■ YOUR ASSIGNMENT
The word "circle" marks the lines to keep; find each one in the data and copy it.

■ DATASET CONTENT
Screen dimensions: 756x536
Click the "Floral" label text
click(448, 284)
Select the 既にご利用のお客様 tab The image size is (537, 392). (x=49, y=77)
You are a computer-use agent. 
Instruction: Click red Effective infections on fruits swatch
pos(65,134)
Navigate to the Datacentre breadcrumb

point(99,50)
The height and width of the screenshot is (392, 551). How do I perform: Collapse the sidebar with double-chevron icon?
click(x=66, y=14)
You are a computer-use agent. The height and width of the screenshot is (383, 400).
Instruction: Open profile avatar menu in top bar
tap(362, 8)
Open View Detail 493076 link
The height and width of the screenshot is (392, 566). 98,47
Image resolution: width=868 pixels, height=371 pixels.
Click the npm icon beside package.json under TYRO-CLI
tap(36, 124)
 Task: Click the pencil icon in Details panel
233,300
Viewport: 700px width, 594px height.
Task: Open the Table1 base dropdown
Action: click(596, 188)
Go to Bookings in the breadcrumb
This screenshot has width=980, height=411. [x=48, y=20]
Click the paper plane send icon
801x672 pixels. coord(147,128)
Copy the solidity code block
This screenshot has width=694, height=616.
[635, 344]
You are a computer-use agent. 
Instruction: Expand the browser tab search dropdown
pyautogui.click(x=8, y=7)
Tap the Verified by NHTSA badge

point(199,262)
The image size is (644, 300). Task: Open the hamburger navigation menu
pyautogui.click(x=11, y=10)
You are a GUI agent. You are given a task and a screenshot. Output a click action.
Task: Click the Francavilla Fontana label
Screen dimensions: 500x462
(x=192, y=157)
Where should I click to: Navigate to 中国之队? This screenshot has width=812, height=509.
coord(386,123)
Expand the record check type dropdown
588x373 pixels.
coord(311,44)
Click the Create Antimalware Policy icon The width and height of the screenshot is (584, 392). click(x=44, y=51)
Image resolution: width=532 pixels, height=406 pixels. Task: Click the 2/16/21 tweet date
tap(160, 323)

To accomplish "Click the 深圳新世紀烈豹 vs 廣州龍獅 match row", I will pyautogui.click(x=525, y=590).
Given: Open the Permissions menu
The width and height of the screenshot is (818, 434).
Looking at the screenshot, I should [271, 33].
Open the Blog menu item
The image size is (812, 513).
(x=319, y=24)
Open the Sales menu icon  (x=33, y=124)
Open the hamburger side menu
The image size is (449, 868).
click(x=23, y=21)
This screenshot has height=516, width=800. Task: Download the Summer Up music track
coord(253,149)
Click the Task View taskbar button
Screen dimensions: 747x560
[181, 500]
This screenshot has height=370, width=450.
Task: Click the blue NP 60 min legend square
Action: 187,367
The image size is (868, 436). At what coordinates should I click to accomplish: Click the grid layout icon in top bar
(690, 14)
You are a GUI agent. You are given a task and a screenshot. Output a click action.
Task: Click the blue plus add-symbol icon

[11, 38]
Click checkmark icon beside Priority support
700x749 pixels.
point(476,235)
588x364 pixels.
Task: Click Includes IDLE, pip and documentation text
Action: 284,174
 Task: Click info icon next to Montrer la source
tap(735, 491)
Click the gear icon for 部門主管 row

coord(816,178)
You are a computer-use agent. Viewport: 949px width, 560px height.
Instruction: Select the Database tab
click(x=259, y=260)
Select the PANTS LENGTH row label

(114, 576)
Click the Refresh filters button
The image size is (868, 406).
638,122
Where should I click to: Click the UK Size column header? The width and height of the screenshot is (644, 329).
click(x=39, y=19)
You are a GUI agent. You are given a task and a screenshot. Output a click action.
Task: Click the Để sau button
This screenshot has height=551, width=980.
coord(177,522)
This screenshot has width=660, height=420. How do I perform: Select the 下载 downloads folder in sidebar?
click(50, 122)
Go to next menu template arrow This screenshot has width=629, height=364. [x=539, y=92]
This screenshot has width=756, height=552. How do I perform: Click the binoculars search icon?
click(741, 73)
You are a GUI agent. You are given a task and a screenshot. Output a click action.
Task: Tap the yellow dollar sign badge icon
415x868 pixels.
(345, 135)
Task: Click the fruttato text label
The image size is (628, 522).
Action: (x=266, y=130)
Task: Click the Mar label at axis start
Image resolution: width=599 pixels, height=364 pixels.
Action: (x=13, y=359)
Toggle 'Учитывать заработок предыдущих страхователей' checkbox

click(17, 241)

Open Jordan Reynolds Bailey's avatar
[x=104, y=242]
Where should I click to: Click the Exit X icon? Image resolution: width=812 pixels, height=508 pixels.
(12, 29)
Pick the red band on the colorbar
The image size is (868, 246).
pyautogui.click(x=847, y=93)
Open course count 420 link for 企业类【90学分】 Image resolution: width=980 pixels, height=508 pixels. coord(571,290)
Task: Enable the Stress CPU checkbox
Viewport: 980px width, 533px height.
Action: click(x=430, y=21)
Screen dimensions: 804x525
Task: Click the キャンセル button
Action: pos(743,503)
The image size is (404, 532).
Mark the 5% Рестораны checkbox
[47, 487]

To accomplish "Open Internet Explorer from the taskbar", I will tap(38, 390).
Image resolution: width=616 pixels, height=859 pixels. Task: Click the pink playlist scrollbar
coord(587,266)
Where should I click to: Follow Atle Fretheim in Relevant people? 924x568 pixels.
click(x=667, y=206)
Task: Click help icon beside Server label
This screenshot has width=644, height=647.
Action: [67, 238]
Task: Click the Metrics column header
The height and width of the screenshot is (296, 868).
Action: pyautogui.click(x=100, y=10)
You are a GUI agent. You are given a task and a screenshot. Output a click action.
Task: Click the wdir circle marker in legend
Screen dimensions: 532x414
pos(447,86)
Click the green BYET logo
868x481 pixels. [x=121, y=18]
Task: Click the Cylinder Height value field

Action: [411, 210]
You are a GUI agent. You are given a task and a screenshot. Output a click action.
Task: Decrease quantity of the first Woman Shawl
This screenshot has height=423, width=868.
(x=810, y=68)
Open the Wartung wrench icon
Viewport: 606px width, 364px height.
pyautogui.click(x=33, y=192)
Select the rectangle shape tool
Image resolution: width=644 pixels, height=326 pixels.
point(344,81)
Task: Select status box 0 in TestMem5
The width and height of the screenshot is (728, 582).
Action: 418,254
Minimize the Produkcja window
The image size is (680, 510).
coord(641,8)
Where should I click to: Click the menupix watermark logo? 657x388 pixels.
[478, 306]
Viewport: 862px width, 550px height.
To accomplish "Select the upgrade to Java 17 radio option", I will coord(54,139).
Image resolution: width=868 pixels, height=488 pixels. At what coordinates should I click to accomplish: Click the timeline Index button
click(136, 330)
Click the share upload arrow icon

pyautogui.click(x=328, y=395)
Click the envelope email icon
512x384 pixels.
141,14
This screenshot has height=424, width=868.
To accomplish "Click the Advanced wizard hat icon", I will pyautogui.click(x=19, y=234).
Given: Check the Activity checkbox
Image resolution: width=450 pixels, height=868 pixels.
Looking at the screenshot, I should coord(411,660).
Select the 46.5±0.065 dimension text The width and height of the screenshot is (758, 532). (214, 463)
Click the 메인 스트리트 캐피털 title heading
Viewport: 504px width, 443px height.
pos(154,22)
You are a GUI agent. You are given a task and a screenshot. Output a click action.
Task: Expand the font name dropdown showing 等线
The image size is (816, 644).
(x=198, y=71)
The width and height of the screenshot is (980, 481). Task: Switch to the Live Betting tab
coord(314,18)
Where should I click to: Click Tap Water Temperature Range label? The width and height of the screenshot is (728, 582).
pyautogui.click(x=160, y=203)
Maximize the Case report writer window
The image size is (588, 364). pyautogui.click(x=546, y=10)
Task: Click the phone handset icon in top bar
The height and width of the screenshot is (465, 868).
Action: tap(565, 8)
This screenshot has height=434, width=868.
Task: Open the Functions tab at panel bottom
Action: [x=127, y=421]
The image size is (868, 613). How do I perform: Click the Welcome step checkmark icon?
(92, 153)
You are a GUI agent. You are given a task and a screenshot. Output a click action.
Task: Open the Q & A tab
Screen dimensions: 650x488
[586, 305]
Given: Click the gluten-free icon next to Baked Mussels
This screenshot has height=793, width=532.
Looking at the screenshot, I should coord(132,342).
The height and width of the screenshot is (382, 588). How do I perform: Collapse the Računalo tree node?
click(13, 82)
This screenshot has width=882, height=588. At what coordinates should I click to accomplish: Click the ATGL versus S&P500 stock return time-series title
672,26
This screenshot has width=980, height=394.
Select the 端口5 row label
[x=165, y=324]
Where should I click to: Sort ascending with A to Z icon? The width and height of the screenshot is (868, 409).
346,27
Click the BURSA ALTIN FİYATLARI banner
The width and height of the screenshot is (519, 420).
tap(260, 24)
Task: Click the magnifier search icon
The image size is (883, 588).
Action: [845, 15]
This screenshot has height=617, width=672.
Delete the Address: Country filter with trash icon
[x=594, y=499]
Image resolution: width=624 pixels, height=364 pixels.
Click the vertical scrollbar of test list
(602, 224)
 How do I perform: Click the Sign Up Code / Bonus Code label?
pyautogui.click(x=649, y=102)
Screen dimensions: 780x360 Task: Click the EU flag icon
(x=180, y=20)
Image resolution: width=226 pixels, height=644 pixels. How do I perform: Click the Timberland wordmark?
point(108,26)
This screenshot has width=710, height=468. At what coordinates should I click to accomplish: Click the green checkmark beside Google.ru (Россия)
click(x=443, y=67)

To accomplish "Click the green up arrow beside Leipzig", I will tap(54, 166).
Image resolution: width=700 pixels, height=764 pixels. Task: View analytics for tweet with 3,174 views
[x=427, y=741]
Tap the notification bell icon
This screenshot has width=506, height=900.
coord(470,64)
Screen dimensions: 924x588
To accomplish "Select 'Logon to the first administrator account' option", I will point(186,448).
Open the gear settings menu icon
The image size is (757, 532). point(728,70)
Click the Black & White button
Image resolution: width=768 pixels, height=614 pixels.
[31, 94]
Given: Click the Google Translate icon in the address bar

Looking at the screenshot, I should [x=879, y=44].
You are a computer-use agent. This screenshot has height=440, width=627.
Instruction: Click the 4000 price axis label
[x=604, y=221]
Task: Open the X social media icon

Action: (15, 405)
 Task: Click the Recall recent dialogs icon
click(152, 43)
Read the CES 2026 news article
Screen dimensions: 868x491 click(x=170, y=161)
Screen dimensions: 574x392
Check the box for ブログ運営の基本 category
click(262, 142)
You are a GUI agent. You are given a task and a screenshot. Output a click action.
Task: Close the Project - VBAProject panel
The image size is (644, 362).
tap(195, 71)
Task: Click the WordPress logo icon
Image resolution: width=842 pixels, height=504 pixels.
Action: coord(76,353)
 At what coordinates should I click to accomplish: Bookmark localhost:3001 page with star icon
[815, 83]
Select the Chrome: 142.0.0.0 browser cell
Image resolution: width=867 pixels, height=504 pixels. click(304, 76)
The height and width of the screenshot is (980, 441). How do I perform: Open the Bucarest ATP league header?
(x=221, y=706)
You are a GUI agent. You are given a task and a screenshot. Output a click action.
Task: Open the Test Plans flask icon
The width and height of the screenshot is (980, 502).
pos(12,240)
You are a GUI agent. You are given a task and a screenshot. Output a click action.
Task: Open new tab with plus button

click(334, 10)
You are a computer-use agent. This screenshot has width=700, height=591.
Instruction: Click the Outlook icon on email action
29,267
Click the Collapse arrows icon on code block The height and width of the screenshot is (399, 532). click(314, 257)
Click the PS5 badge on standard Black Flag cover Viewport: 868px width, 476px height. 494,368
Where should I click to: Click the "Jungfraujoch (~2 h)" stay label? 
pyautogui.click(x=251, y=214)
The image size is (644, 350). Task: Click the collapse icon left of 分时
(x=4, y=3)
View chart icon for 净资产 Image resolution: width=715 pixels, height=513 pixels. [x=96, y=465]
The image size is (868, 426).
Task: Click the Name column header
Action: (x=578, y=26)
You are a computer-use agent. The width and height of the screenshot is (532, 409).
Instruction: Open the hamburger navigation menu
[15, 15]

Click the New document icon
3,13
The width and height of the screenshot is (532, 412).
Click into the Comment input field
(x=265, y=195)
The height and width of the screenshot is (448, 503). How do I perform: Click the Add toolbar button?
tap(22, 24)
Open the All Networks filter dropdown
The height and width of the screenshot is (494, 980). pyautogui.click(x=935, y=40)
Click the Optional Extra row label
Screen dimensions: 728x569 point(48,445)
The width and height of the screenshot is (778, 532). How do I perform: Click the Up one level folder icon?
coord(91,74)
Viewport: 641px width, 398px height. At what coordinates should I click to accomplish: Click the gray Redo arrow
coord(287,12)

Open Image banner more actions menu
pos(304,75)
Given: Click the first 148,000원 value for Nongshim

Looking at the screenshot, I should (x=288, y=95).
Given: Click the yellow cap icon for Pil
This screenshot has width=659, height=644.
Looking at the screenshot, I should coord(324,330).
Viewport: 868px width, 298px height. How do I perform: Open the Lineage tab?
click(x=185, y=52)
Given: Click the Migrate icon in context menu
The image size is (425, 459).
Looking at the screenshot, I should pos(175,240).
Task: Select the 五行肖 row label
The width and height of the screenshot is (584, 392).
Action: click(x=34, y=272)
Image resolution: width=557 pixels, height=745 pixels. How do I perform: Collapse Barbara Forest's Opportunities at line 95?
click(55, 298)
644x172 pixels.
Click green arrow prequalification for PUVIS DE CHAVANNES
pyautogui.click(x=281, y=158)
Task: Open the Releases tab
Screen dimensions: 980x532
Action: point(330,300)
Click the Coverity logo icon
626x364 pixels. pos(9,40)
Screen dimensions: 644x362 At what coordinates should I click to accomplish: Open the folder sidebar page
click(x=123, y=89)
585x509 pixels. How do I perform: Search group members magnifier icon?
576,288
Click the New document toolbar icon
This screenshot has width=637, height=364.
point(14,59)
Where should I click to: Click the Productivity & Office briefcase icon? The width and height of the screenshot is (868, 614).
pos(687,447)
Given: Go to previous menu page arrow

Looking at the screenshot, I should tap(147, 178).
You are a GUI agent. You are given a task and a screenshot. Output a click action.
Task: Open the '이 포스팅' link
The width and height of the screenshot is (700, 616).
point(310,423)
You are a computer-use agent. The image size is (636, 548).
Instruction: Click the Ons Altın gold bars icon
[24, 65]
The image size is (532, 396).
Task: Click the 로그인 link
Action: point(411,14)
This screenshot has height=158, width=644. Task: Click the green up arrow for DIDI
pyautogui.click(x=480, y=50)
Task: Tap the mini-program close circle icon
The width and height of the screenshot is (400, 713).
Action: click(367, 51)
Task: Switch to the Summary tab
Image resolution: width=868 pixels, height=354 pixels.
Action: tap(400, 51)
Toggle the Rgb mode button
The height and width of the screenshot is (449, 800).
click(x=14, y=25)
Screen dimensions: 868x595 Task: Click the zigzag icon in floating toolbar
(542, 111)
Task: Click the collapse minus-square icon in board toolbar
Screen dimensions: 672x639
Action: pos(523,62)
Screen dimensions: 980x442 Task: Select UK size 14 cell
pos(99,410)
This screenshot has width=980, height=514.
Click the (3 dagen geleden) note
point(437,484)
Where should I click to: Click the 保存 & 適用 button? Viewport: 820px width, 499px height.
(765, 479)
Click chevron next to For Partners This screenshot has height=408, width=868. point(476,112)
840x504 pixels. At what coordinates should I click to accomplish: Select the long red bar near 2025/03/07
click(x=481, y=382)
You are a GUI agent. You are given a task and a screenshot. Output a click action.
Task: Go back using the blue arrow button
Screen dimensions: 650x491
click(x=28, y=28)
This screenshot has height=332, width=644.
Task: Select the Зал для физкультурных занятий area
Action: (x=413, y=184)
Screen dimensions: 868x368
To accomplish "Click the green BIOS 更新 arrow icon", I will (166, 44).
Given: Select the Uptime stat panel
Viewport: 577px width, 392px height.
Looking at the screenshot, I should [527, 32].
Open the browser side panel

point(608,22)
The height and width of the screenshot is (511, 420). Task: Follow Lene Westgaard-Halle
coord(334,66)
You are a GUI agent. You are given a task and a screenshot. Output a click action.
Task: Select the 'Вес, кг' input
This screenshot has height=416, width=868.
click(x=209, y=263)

■ EXERCISE ANSWER
Task: Click the wdir circle marker in legend
Task: Tap the mini-program close circle icon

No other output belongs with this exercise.